The tittle of this question is the main question.
Why it is necessary to not consider these kind of functions in $\Lambda$. My teacher told me that if one consider these functions to be in the ring of symmetric functions, then the inner product would fail since this kind of functions would have infinitely non-zero homogeneous parts. But I do not see it clearly.
Can anyone explain me why it is necessary to exclude the functions which do not have bounded degree?
Thank you very much.
$$\prod_i (1+x_i) \notin \Lambda.$$
I agree that it is difficult to see how $f:=\prod_i(1+x_i)$ expands into homogenous poylnomials. But it is still easy to see why a contradiction arises.

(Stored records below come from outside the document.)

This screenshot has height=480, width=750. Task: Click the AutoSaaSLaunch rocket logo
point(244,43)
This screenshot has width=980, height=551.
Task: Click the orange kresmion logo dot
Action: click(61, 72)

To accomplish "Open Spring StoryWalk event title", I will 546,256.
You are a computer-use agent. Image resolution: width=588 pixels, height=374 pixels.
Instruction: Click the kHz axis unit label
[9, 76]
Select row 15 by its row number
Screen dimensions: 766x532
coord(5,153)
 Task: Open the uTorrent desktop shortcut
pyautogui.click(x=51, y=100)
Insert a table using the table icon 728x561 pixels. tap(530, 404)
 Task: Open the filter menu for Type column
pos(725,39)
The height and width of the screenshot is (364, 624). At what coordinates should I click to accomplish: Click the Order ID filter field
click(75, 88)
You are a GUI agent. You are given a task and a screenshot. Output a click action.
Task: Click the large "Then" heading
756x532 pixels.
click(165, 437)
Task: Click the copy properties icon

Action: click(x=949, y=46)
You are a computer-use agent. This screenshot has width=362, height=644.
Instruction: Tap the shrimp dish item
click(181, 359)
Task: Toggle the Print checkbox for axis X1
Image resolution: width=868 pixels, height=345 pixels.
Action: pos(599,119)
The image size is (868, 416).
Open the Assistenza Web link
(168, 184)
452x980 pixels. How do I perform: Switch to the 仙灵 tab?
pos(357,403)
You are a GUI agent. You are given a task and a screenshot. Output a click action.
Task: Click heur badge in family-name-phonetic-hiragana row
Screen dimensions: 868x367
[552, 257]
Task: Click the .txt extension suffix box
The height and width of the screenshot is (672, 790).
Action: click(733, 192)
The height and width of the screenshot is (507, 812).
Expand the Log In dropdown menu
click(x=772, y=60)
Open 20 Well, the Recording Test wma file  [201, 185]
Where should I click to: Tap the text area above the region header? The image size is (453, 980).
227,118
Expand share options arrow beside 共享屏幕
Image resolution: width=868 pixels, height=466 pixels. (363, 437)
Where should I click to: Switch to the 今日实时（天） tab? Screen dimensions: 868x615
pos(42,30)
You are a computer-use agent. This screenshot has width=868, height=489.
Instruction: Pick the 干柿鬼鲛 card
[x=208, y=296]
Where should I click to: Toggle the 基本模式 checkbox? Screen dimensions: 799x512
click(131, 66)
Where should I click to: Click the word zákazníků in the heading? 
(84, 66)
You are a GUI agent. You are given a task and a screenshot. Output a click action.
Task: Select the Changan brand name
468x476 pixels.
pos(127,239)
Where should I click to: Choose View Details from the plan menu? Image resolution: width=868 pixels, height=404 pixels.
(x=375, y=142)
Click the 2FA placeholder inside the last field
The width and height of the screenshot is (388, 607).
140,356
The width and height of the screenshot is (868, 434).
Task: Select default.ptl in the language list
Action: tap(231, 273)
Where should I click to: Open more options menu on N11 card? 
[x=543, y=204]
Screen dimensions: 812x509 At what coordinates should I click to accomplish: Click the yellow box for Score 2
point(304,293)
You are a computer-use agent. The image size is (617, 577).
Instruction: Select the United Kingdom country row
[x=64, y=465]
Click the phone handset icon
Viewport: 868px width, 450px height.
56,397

If we were to expand $f$ into elementary symmetric functions, the result would be the infinite sum $$ f=1+e_1+e_2+\dots $$ This is the extension of the finite equality $$(1+x_1)(1+x_2)(1+x_3)=1+(x_1+x_2+x_3)+(x_1x_2+x_1x_3+x_2x_3)+x_1x_2x_3.$$ Now, applying the $\omega$ involution to both sides, $$ \omega(f)=1+h_1+h_2+\dots $$ Next, expand $\omega(f)$ into the $m$ basis. The result is $$ \omega(f)=\sum_{\lambda }m_\lambda, $$ since each $m_\lambda$ appears in exactly one $h_n$. Finally, we can see that (using the convention $h_{(0)}=m_{(0)}=1$ for convenience) $$ \langle \omega(f),\omega(f)\rangle=\left\langle \sum_{i=0}^\infty h_{(i)},\sum_\lambda m_\lambda\right\rangle=\sum_{i=0}^\infty \langle h_{(i)},m_{(i)}\rangle = \sum_{i=0}^\infty 1=\infty $$ We do not want infinite values of the inner product. It may not seem like problem, but if $\infty$ can arise, then so can $\infty-\infty$, which is a problem. For example, computing the inner product of $\sum_{i=1}^\infty (-1)^i h_{(i)}$ and $\sum_{\lambda}m_\lambda$ would be $1-1+1-1+\dots$, which is undefinable.